Increased C-fiber response induced by experimental disc herniation is associated with upregulation of fractalkine and its receptor in nucleus pulposus and dorsal root ganglion

Abstract

Abstract Aims Lumbar radicular pain following intervertebral disc herniation may be caused by a local inflammatory response induced by nucleus pulposus (NP) cells. Here in an animal model mimicking the clinical situation following disc herniation we investigated the effect of NP on the spinal nociceptive signaling and local gene expression. Methods In anaesthetized Lewis rats, extracellular single unit recordings of spinal nociceptive activity and qPCR were used to explore the effect of NP application onto the dorsal nerve roots (L3-L5). All animal experiments were approved by the Norwegian Animal Research Authority and were performed in conformity with the laws and regulations controlling experiments and procedures on live animals in Norway. Results A clear increase in C-fiber response was observed following NP conditioning. In the NP tissue, the gene expression of interleuking-1 β (IL-1β), colony stimulating factor 1 (Csf1), fractakine (CX3CL1) and the fractalkine receptor CX3CR1 was increased. Minocycline, an inhibitor of microglial activation, inhibited the increase in neuronal activity, and attenuated the increase in gene expression in NP tissue.

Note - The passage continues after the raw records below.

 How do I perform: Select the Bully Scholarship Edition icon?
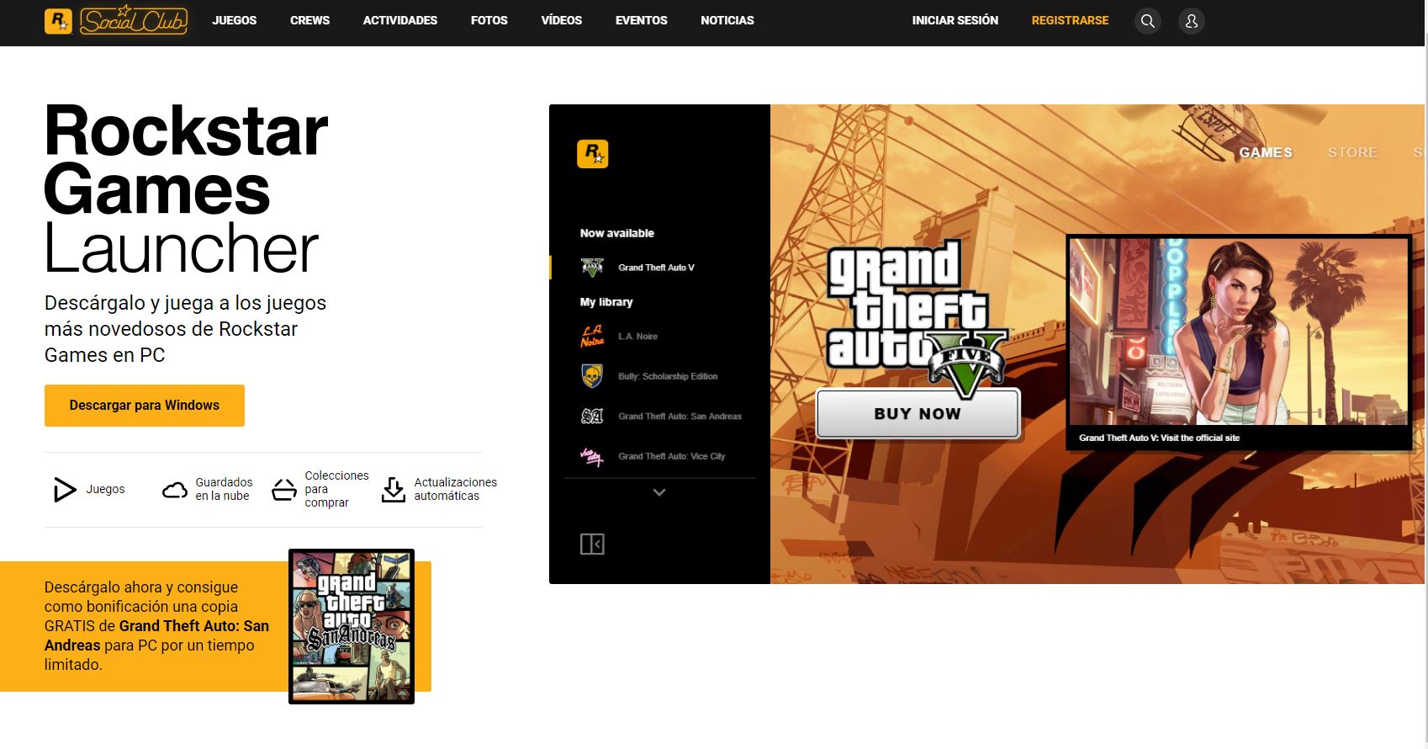[x=592, y=376]
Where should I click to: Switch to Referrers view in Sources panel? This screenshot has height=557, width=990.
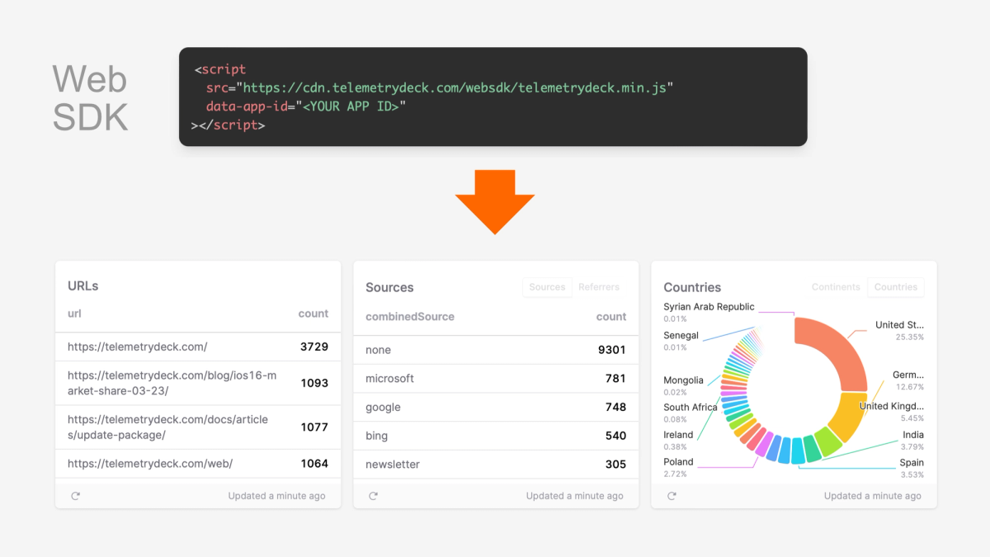[599, 287]
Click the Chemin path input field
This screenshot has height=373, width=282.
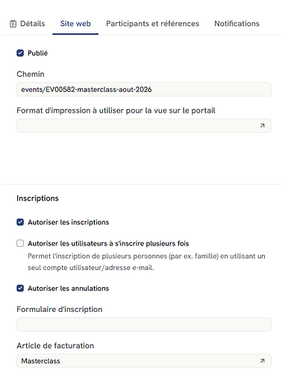click(144, 90)

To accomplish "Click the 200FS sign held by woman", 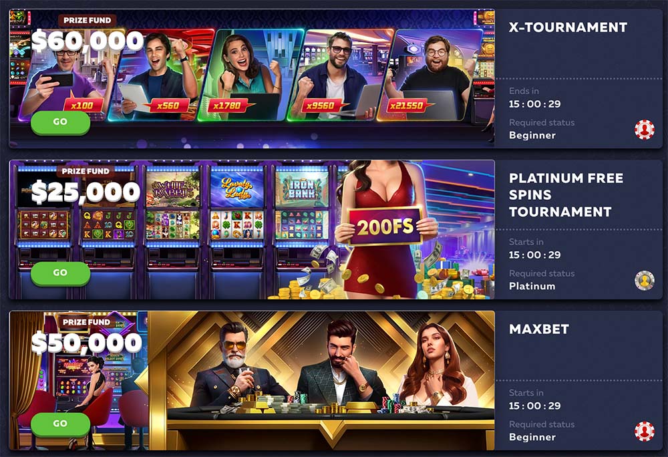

Interestingly, gene expression analysis demonstrated an increase in the expression of TNF, CX3CL1 and CX3CR1 in the dorsal roots ganglion (DRG). An increase in the expression of IL-1 β and TNF in cultured DRG cells was also induced in vitro. Conclusions The present study suggests that hyperexcitability in the pain pathways after disc herniation may involve upregulation of CX3CL1 signaling in NP - but also in the DRG.